Will you reproduce each of the records below word for word?
## begin Data entries
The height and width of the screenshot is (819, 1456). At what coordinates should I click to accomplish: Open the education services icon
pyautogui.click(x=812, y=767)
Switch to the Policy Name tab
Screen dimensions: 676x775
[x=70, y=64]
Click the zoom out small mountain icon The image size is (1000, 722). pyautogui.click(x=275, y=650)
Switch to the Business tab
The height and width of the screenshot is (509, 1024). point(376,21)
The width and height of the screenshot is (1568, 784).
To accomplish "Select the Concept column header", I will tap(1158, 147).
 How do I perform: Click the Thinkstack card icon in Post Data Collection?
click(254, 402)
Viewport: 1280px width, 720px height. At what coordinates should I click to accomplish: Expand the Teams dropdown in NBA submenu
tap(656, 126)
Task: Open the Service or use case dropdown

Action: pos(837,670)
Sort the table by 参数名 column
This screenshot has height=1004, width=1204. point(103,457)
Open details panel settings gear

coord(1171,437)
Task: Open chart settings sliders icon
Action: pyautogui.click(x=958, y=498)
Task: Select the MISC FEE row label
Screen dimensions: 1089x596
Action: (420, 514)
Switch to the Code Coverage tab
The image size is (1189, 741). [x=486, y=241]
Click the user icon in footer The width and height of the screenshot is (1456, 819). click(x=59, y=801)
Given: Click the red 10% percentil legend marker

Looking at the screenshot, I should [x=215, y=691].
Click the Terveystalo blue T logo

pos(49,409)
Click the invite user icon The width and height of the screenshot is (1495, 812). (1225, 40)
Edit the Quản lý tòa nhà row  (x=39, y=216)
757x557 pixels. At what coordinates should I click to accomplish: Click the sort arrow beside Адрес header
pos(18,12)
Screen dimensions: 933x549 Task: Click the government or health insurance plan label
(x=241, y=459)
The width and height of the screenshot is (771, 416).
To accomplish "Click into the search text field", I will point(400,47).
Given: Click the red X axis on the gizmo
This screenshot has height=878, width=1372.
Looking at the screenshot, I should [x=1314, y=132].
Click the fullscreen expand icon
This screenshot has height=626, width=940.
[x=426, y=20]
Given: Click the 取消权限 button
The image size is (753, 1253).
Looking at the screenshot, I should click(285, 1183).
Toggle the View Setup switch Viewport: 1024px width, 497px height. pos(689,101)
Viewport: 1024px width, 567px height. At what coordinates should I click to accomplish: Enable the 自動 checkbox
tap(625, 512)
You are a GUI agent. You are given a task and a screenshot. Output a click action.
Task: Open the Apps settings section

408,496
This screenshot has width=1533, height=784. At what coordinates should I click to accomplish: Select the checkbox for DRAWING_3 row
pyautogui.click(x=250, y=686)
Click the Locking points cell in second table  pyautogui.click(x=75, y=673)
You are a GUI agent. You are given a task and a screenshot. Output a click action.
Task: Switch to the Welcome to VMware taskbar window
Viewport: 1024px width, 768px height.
## end Data entries
Correct output:
The height and width of the screenshot is (819, 1456). At what coordinates should I click to accomplish: Open the education services icon
pyautogui.click(x=812, y=767)
Switch to the Policy Name tab
Screen dimensions: 676x775
[x=70, y=64]
Click the zoom out small mountain icon The image size is (1000, 722). pyautogui.click(x=275, y=650)
Switch to the Business tab
The height and width of the screenshot is (509, 1024). point(376,21)
The width and height of the screenshot is (1568, 784).
To accomplish "Select the Concept column header", I will tap(1158, 147).
 How do I perform: Click the Thinkstack card icon in Post Data Collection?
click(254, 402)
Viewport: 1280px width, 720px height. At what coordinates should I click to accomplish: Expand the Teams dropdown in NBA submenu
tap(656, 126)
Task: Open the Service or use case dropdown

Action: pos(837,670)
Sort the table by 参数名 column
This screenshot has height=1004, width=1204. point(103,457)
Open details panel settings gear

coord(1171,437)
Task: Open chart settings sliders icon
Action: pyautogui.click(x=958, y=498)
Task: Select the MISC FEE row label
Screen dimensions: 1089x596
Action: (420, 514)
Switch to the Code Coverage tab
The image size is (1189, 741). [x=486, y=241]
Click the user icon in footer The width and height of the screenshot is (1456, 819). click(x=59, y=801)
Given: Click the red 10% percentil legend marker

Looking at the screenshot, I should [x=215, y=691].
Click the Terveystalo blue T logo

pos(49,409)
Click the invite user icon The width and height of the screenshot is (1495, 812). (1225, 40)
Edit the Quản lý tòa nhà row  (x=39, y=216)
757x557 pixels. At what coordinates should I click to accomplish: Click the sort arrow beside Адрес header
pos(18,12)
Screen dimensions: 933x549 Task: Click the government or health insurance plan label
(x=241, y=459)
The width and height of the screenshot is (771, 416).
To accomplish "Click into the search text field", I will point(400,47).
Given: Click the red X axis on the gizmo
This screenshot has height=878, width=1372.
Looking at the screenshot, I should [x=1314, y=132].
Click the fullscreen expand icon
This screenshot has height=626, width=940.
[x=426, y=20]
Given: Click the 取消权限 button
The image size is (753, 1253).
Looking at the screenshot, I should click(285, 1183).
Toggle the View Setup switch Viewport: 1024px width, 497px height. pos(689,101)
Viewport: 1024px width, 567px height. At what coordinates should I click to accomplish: Enable the 自動 checkbox
tap(625, 512)
You are a GUI agent. You are given a task and a screenshot. Output a click action.
Task: Open the Apps settings section

408,496
This screenshot has width=1533, height=784. At what coordinates should I click to accomplish: Select the checkbox for DRAWING_3 row
pyautogui.click(x=250, y=686)
Click the Locking points cell in second table  pyautogui.click(x=75, y=673)
You are a GUI agent. You are given a task and a screenshot. Output a click action.
Task: Switch to the Welcome to VMware taskbar window
Viewport: 1024px width, 768px height.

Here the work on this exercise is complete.